Hurricane Ian, the first to make landfall in South Carolina since Matthew in 2016, left Charleston area restaurants largely unscathed. Most, including those located in flood-prone areas, were able to reopen first thing Oct. 1.
Downtown Charleston’s Little Line Kitchen & Provisions at 176 Line St. reopened for breakfast Oct. 1, a mere 12 hours after large parts of Line Street — bookmarked by President Street and Ashley Avenue — were under water.
The West Side daytime eatery did not see any obvious damage, owner Wendy Gleim said, though she reported drain issues later in the day that could have been related to flooding.
Other peninsula restaurants returned to normal service less than 24 hours after Ian passed through Charleston.
Steps away from Little Line, Daps Breakfast & Imbibe reopened the morning after the storm.
A crew outside Melfi’s returned the restaurant’s sign to its normal hanging position after it was taken down as a precautionary measure. The restaurant was left unharmed, co-owner Brooks Reitz said.

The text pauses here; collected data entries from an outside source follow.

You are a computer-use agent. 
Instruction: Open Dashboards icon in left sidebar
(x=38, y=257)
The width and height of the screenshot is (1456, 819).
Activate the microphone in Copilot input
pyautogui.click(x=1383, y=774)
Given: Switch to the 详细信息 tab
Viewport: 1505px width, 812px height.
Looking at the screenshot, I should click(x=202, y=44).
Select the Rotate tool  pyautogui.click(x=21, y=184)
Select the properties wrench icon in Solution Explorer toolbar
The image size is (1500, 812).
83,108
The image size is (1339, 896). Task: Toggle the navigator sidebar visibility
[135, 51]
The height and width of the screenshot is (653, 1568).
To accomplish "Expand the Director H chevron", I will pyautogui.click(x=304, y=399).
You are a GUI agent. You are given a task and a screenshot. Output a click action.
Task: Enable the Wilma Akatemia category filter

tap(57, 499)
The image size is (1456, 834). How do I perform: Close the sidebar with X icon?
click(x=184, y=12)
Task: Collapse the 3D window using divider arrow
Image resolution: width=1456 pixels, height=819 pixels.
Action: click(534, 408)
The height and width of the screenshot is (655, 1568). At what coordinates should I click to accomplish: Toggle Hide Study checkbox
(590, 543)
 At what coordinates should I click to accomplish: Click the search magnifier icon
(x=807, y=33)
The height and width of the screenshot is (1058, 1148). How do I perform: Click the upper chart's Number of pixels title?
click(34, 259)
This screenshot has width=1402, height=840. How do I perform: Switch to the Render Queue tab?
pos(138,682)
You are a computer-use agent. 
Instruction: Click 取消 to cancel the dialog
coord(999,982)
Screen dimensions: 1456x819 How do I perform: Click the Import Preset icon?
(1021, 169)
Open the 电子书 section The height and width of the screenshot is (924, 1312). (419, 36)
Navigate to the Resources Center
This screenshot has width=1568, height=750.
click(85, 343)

Huger Street was another downtown thruway that found itself under water Sept. 30, but that didn’t stop Renzo, 384 Huger St., and Berkeley’s, at the corner of Huger Street and Rutledge Avenue, from reopening the following day.
A handful of Charleston area bars and restaurants decided to stay open during the storm, including Frannie & The Fox, Kwei Fei, Stems & Skins, Share House and Blind Tiger.
Matthew Conway, who owns The Tippling House wine bar with his wife Carissa, said he never consider closing. The couple and The Tippling House’s chef, Sean Clinton, live within walking distance of the wine bar, so Conway knew he could open without putting his staff in danger.
“It was by far our biggest food sales night ever,” said Conway, who eventually had to start turning people away by the end of the night. “Over my career I’ve found that those are the nights you can really bond with the community. Just the camaraderie you feel with the people that come in that night.”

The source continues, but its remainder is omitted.